The key words are “abortion neutral.”

What those two words mean is that neither abortion opponents nor abortion rights advocates would use the overhaul effort to advance their agendas. Most important, they would not try to change the legal status quo regarding federal financing of abortions.

That truce did not mean that those activists — or Americans generally — were themselves abortion neutral. Far from it.

When it comes to health care, abortion rights supporters strongly believe that abortion should be treated no differently than any other medical procedure to which Americans have a legal right. Abortion opponents say that a procedure they view as lethal to a distinct member of the human species, no matter how early in its development, hardly qualifies as health care.

Neither side is surrendering those fundamental beliefs or its long-term goals, but at least some influential players on both sides value health care overhaul enough that all they want is that it not change the abortion status quo.

If only they could agree on what the status quo is.

Currently the federal government does not pay for abortions under Medicaid, except in cases of rape, incest or physical threat to the pregnant woman’s life, although states can do so. Similar bans apply to other federal programs.

The Federal Employees Health Benefits program, for example, is often cited by advocates of health care overhaul as a model for extending insurance coverage. It gives millions of federal employees, including members of Congress, a choice of hundreds of private insurance plans and pays most of the premiums. But no plans can include abortion in its benefit package except, again, in cases of rape, incest, or physical threat to the woman’s life.

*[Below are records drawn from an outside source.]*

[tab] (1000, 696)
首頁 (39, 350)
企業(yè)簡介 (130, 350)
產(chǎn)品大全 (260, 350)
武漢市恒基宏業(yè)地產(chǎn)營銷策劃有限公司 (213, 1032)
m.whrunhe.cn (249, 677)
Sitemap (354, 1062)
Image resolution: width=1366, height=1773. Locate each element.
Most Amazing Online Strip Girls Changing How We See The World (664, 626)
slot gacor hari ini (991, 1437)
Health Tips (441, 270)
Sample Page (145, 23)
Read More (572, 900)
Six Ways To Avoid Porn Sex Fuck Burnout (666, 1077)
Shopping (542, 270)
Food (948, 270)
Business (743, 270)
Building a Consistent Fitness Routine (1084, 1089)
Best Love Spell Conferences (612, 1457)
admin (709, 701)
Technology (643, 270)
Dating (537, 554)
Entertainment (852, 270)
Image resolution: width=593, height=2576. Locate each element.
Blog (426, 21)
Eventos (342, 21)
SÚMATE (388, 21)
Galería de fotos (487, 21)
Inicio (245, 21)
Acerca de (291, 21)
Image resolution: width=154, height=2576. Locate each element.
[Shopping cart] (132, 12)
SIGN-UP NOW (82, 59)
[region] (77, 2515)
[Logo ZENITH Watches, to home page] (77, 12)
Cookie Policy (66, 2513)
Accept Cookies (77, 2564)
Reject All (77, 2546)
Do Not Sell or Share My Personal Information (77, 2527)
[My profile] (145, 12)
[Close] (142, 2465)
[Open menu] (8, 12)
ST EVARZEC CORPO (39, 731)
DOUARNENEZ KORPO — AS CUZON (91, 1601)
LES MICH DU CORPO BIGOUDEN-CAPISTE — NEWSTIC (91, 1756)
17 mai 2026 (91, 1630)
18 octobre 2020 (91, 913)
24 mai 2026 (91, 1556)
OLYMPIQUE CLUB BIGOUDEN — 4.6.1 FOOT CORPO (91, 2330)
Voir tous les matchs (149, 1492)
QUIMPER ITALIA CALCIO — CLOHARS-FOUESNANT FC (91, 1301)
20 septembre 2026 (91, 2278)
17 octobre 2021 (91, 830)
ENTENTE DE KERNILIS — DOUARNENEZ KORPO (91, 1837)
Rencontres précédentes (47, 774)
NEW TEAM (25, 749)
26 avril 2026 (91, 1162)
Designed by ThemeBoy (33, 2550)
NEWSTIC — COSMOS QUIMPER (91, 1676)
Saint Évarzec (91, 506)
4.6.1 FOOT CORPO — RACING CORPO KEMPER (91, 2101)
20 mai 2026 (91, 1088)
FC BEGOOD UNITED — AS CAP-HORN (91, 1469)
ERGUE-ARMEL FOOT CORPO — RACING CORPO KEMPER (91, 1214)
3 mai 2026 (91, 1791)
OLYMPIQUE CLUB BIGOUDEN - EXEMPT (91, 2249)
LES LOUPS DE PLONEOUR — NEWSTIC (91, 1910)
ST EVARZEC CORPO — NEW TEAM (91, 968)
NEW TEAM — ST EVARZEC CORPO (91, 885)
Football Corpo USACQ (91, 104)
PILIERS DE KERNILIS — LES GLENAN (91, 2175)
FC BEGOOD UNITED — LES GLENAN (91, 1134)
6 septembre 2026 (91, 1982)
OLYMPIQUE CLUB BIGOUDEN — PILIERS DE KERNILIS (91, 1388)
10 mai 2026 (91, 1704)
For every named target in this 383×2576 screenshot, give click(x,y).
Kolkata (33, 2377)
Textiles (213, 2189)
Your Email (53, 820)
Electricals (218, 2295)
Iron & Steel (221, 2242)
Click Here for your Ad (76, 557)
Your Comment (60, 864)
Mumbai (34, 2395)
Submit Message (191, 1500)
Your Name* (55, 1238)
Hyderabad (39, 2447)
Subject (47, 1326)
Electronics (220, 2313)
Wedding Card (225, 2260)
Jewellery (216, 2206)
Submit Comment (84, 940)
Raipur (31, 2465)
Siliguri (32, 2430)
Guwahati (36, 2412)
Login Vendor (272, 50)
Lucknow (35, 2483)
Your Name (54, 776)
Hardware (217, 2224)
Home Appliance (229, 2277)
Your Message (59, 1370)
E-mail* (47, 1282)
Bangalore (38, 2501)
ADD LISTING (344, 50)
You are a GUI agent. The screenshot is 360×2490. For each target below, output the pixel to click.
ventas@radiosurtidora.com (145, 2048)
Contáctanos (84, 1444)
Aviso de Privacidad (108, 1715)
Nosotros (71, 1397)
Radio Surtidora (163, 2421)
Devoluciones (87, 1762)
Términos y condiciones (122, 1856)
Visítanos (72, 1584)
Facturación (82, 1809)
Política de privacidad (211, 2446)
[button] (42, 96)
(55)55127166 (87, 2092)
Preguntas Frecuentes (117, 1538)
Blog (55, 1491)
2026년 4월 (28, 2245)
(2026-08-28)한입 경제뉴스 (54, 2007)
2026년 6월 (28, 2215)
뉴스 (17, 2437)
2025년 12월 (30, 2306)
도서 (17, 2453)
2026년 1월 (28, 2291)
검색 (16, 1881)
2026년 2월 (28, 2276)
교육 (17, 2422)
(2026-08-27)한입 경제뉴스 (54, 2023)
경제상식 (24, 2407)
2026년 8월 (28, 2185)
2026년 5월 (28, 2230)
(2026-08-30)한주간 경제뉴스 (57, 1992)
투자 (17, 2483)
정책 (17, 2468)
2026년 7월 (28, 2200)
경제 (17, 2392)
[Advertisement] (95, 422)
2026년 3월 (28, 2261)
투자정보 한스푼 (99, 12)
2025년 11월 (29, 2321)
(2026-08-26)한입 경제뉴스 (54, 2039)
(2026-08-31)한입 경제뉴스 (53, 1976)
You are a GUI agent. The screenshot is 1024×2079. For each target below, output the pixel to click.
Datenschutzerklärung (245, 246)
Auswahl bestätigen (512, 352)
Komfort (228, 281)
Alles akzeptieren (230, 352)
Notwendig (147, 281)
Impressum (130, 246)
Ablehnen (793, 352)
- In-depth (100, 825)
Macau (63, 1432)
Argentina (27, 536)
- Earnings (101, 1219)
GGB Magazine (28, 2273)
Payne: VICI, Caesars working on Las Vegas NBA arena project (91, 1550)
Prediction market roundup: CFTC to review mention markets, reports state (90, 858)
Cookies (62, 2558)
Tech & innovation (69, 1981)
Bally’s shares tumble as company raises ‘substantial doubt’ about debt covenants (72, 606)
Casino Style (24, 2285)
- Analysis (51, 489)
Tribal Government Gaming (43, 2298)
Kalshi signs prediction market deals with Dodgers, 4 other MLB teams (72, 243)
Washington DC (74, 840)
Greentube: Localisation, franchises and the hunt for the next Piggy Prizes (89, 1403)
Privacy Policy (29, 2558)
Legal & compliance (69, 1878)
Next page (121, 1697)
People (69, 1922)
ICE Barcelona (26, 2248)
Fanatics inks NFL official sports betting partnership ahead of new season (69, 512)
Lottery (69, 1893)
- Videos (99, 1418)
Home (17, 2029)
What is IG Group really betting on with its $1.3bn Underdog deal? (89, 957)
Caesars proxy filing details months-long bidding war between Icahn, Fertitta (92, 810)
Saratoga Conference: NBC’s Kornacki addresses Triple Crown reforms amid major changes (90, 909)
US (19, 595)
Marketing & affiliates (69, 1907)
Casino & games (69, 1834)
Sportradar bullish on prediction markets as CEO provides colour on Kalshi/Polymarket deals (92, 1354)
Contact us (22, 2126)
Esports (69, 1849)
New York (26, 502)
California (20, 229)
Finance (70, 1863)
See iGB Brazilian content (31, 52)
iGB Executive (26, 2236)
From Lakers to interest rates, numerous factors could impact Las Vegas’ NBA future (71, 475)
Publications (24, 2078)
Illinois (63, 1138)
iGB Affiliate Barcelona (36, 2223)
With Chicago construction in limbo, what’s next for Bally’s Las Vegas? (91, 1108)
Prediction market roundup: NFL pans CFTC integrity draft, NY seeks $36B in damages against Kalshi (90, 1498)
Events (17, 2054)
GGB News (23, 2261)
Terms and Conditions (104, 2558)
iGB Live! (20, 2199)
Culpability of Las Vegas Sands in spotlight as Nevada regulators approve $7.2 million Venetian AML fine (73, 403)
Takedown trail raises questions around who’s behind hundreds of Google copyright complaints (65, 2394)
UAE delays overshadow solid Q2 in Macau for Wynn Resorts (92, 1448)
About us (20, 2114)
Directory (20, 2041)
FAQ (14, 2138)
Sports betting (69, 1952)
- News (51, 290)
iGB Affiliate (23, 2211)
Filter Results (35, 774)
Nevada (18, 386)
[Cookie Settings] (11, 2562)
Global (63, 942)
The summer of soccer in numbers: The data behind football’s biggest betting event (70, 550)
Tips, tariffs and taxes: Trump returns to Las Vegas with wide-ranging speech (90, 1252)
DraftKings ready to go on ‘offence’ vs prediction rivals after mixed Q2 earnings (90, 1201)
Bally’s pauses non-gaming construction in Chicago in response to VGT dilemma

For abortion opponents, abortion neutral means maintaining these restrictions, whether in the private plans that might receive federal subsidies in a proposed insurance exchange or in any public plan competing in this exchange.

Abortion opponents also want these restrictions spelled out explicitly, not left to court decisions or to the appointees of a president who has repeatedly described himself as pro-choice.

Not surprisingly, defenders of legal access to abortion see the status quo differently. They recognize the reality of the near total ban on federal financing of abortion. But they emphasize that millions of women are covered by insurance plans, mostly through employers, that pay for abortions.

As low-income individuals or as employees of small businesses, many of these women may qualify either for the subsidized private plans or the public option offered in an exchange. If abortion could not be included in any of those benefits packages, these women would lose the kind of coverage they have now.

For abortion rights advocates, that would not only constitute an unacceptable departure from the status quo, it would also violate the president’s principle that under an overhaul, people not lose their current coverage.

An amendment by Representative Lois Capps, Democrat of California, to the leading House health care bill tried to bridge these differences. It authorized the public plan to cover abortions, beyond the instances of rape, incest, and threat to a woman’s life, while mandating that at least one private plan available in a national insurance exchange, and eligible for federal subsidies, include broad abortion coverage and at least one does not.

The Capps amendment tried to satisfy the current ban on direct federal financing of abortions by requiring that government contributions to either the public plan or the private plans be kept in separate accounts from premiums paid by individuals. Payments for abortions (beyond the current exceptions) would be attributed to the premium pool.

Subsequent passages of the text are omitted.